Assignment
The required answer is each line in the entries below where "right" occurs.

Available data
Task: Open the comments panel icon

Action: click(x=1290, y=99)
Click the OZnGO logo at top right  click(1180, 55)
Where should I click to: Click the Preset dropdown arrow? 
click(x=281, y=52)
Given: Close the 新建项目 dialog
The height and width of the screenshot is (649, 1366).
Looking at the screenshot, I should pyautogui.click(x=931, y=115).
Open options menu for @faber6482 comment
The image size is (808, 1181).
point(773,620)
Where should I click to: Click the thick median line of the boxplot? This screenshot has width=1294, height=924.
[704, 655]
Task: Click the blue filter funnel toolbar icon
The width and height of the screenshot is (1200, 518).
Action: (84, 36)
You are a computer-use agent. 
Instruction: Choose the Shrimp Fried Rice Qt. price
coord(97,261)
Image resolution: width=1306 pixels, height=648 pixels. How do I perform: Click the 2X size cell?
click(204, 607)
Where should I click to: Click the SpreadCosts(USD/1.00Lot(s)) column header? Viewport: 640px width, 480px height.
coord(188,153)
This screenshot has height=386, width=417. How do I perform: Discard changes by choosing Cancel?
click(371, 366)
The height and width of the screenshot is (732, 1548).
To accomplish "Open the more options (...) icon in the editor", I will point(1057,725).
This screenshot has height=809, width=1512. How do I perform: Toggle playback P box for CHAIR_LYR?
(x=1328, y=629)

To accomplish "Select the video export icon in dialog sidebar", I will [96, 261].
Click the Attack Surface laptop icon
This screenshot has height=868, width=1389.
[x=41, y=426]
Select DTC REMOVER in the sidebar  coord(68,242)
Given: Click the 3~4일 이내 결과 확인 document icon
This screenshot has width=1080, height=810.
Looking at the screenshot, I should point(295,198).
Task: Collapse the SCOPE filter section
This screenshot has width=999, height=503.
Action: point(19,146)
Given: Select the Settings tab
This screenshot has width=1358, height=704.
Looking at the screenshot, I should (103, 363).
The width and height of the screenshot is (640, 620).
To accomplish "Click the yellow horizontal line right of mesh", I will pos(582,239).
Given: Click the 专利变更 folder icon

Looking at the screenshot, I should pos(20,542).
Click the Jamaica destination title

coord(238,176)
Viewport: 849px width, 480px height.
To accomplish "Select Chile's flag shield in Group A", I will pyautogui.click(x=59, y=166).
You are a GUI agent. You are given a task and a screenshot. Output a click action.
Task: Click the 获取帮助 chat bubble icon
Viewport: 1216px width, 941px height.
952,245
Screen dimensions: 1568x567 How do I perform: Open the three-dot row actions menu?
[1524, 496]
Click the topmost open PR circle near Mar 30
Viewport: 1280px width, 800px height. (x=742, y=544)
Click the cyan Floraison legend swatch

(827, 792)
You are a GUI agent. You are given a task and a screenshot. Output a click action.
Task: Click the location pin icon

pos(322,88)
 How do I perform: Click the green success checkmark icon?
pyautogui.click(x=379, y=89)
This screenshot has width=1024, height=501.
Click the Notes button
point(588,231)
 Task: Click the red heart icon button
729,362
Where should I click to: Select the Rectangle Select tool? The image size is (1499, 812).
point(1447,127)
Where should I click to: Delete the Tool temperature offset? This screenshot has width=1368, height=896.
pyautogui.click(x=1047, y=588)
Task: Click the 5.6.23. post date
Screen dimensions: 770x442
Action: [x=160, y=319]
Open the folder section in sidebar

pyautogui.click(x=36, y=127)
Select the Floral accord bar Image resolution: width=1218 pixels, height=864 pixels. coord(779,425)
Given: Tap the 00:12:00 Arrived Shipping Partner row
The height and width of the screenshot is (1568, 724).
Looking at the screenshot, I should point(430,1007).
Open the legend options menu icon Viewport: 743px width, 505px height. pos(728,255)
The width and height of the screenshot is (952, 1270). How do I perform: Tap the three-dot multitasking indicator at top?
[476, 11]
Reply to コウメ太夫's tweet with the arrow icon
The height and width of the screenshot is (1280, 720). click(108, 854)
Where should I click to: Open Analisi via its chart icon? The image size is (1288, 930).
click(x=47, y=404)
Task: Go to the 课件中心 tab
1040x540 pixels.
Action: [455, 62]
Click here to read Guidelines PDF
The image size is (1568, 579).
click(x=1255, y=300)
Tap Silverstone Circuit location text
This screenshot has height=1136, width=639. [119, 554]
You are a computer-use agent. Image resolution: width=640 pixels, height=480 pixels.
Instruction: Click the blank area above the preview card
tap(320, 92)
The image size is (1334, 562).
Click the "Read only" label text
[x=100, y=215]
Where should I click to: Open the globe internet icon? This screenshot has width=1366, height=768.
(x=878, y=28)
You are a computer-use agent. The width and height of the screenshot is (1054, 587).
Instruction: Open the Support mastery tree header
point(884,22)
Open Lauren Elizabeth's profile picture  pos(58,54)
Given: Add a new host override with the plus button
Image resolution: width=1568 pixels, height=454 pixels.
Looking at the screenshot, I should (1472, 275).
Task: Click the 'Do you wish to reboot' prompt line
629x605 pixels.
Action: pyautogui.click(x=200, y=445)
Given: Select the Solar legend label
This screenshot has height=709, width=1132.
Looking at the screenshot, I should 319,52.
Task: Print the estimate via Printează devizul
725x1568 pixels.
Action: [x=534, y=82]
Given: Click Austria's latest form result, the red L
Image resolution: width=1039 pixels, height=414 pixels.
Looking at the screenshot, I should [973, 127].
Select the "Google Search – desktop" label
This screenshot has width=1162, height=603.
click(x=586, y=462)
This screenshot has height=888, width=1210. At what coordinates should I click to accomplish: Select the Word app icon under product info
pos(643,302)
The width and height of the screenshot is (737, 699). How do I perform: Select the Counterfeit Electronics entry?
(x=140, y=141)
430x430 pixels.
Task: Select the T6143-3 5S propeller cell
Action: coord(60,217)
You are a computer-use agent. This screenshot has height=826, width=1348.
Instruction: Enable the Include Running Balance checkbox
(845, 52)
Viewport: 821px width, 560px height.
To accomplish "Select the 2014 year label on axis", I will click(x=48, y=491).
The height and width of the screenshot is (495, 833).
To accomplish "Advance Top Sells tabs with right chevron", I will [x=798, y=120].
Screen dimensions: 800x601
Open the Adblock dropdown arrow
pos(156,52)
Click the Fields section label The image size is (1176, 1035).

Problem solution
Click the OZnGO logo at top right  click(1180, 55)
To accomplish "Click the yellow horizontal line right of mesh", I will pos(582,239).
To accomplish "Advance Top Sells tabs with right chevron", I will [x=798, y=120].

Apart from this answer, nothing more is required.